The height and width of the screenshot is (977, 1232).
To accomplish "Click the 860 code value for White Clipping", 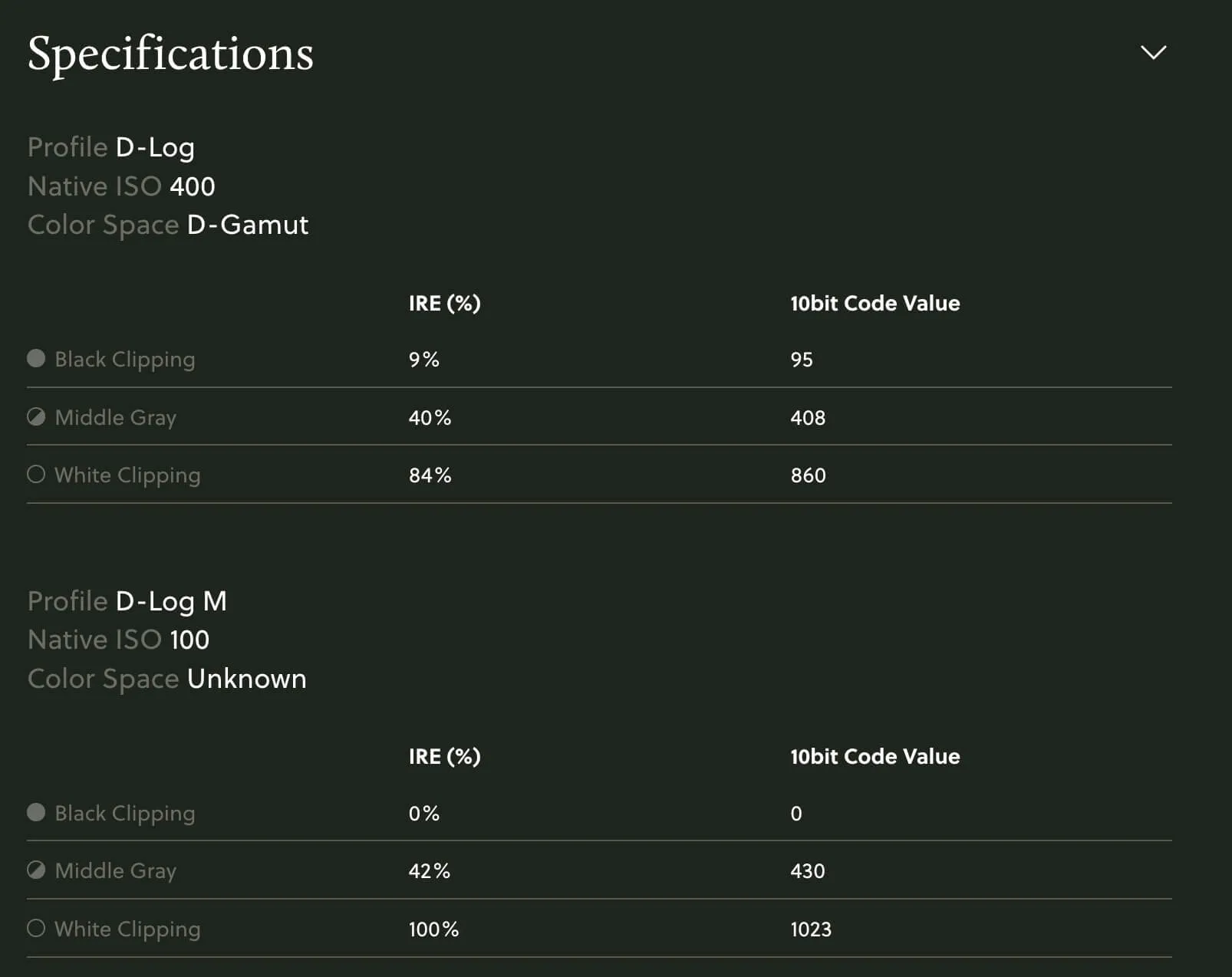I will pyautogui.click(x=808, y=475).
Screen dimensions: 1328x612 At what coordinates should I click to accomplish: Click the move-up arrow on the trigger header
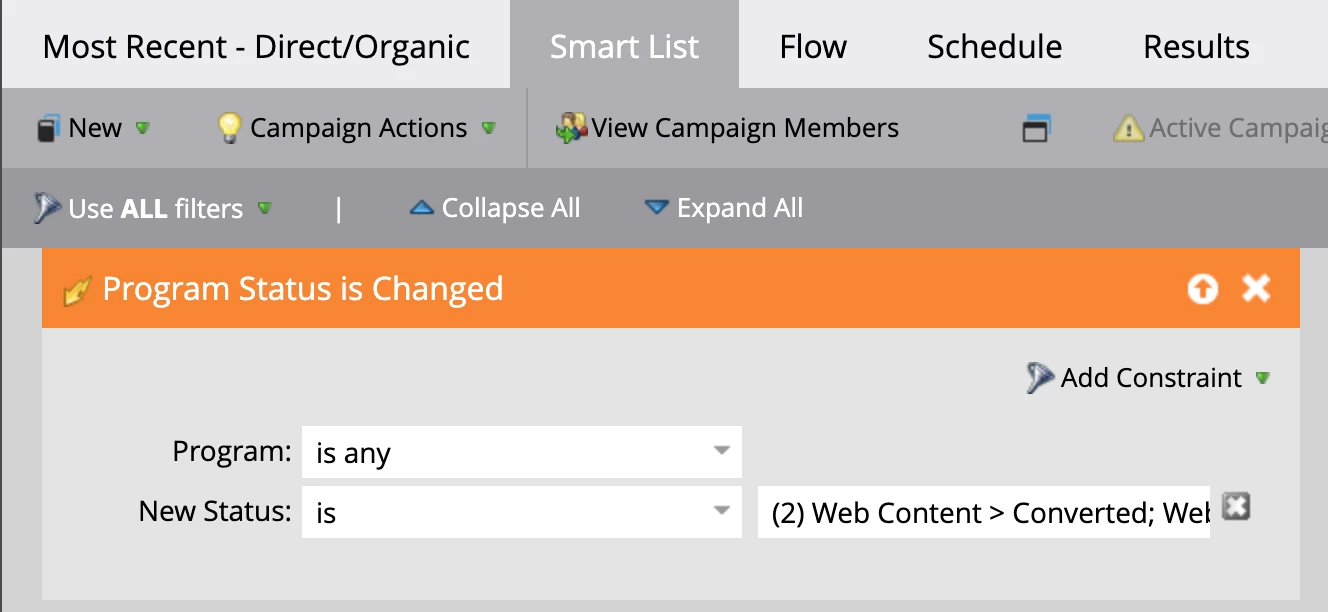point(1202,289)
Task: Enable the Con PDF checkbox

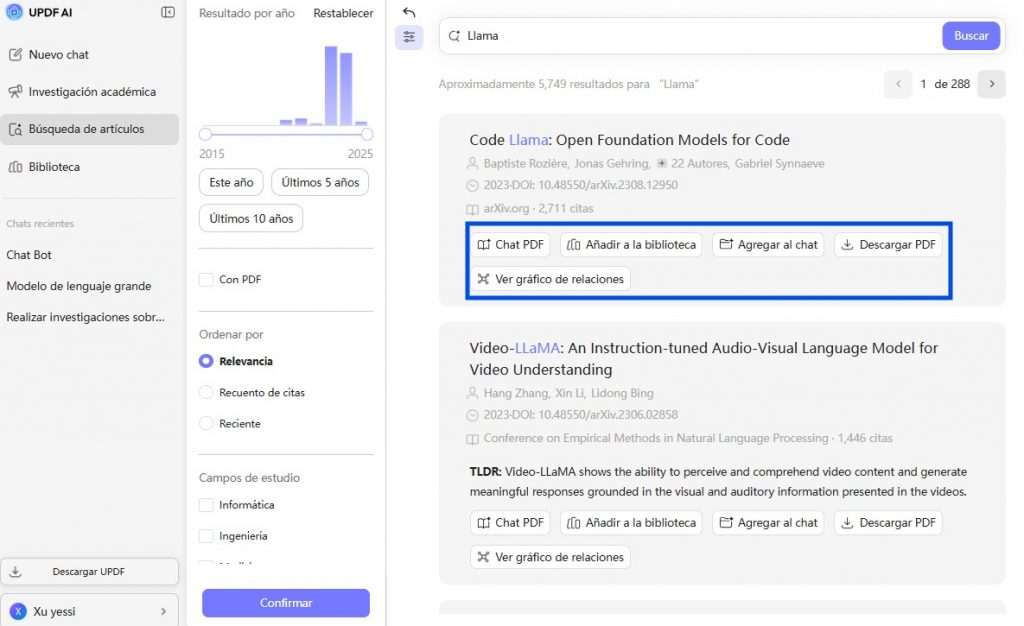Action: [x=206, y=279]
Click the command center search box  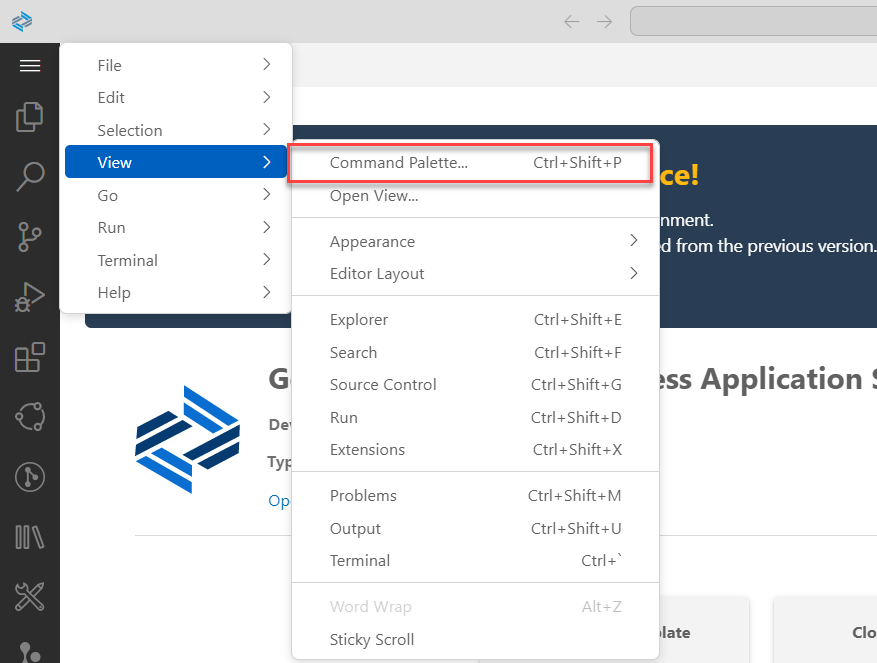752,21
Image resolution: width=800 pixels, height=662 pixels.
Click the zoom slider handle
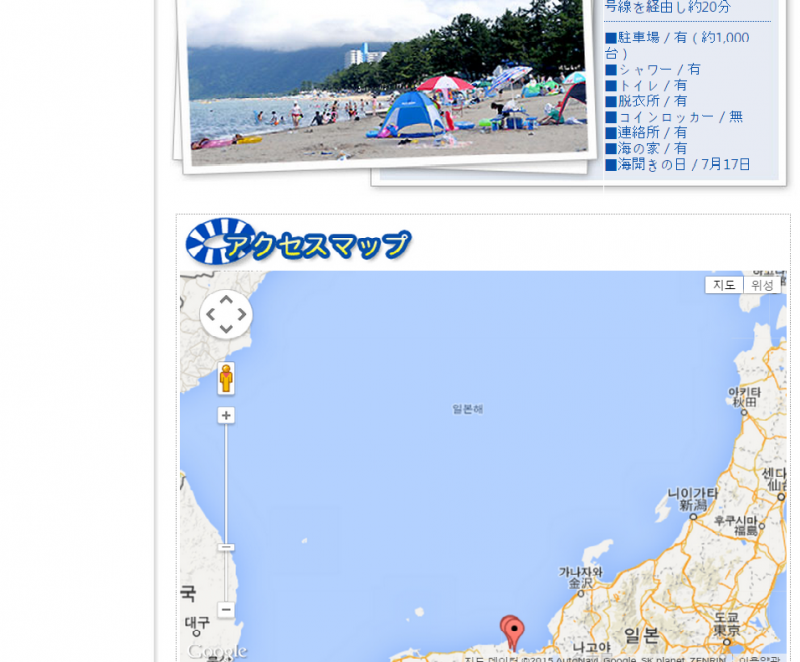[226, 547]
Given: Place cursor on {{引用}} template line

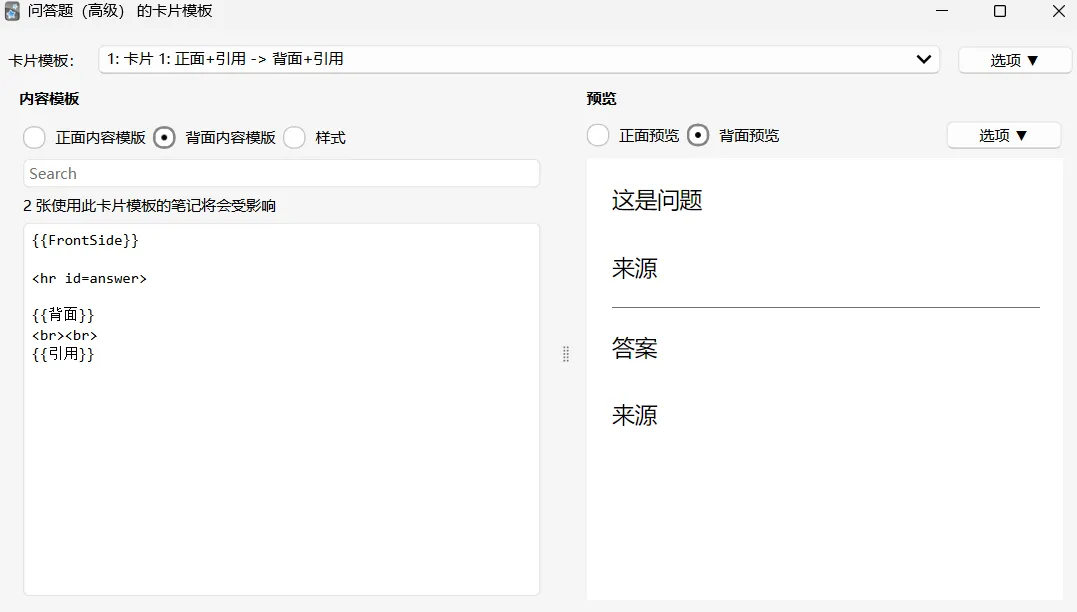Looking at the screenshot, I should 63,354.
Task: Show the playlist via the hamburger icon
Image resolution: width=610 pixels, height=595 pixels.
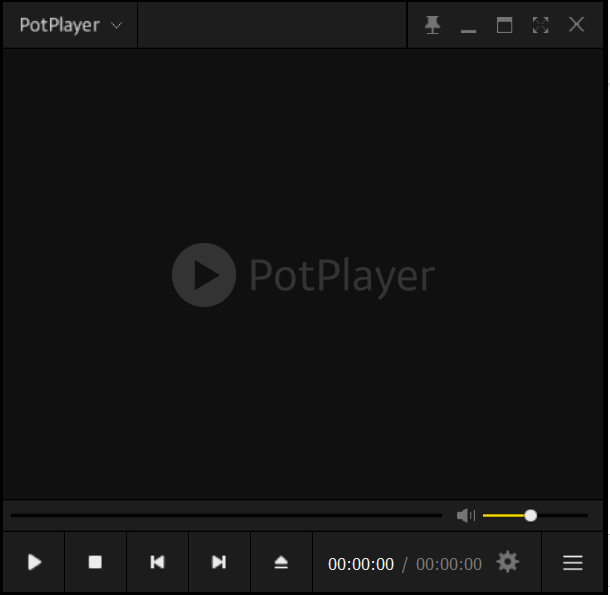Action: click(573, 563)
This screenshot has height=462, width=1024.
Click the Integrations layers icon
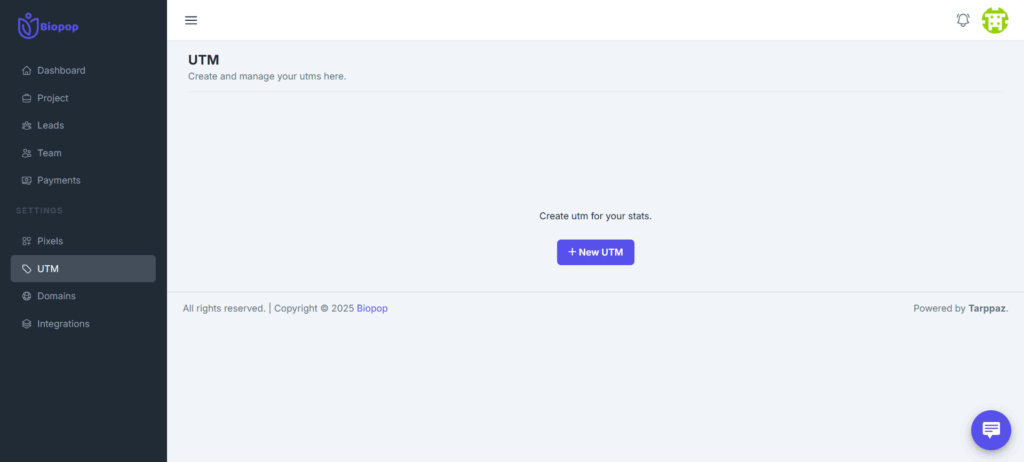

▶ Directions: Pictures aside, set down the lines from the one containing "Image resolution: width=610" through the end of the records above, exactly and only those.

▶ Finished task:
Image resolution: width=610 pixels, height=595 pixels.
Action: click(573, 563)
This screenshot has height=462, width=1024.
Click the Integrations layers icon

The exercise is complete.